◆ GIVEN TASK:
How many lines of the material below contain the string "screenshot"? Case counts, so match capitals and lowercase letters exactly, and reply with the number alone.

◆ DATA TO PROCESS:
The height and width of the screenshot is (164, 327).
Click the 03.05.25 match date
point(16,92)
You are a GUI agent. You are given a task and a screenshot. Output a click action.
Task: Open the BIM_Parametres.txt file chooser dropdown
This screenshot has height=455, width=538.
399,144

◆ COMPLETED EXERCISE:
3